RECORDS TO USE:
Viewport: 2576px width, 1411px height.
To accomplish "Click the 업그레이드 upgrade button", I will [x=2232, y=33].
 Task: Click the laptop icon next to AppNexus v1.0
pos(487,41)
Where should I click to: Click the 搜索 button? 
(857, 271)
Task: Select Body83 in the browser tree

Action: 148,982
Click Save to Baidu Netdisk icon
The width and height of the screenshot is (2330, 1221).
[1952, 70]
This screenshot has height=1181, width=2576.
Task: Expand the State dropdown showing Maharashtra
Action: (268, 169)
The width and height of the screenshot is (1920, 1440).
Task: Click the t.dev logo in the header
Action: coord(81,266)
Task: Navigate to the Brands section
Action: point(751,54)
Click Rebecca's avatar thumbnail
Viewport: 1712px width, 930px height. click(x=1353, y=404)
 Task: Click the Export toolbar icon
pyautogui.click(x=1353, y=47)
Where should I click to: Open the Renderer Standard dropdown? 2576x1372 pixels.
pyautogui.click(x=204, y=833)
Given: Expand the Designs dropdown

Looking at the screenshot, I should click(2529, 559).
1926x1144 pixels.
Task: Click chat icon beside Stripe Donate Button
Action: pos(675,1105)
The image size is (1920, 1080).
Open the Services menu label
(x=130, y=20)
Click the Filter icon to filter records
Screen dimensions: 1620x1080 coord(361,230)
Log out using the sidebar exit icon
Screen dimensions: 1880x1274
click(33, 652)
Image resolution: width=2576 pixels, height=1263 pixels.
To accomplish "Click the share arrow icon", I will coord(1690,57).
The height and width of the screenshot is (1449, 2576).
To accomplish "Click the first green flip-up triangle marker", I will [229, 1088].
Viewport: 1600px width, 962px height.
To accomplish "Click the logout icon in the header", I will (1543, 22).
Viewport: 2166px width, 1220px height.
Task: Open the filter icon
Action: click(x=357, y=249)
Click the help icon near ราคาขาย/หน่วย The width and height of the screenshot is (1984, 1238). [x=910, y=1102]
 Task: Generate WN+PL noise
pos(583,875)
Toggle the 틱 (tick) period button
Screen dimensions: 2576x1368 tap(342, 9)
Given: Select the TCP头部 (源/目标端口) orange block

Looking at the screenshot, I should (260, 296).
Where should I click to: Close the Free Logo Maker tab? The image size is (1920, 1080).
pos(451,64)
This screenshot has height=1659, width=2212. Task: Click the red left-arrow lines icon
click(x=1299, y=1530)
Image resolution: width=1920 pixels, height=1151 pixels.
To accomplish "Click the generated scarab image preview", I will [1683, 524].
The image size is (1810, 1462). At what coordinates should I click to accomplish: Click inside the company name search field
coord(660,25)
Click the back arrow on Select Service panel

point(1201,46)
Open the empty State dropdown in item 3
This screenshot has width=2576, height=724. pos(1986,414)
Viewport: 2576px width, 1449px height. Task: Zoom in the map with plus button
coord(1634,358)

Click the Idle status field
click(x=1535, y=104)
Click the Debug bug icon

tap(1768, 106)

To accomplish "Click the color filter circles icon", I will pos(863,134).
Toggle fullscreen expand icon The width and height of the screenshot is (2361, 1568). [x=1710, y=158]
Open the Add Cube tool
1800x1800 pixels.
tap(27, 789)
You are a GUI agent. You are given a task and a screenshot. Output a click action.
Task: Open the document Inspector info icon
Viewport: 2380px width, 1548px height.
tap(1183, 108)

WHAT YOU ARE ASKED TO DO: Repeat every line exactly, starting with the first line of the entries, and stop once the line containing "Click Save to Baidu Netdisk icon" has been given.

WRITTEN SOLUTION:
Viewport: 2576px width, 1411px height.
To accomplish "Click the 업그레이드 upgrade button", I will [x=2232, y=33].
 Task: Click the laptop icon next to AppNexus v1.0
pos(487,41)
Where should I click to: Click the 搜索 button? 
(857, 271)
Task: Select Body83 in the browser tree

Action: 148,982
Click Save to Baidu Netdisk icon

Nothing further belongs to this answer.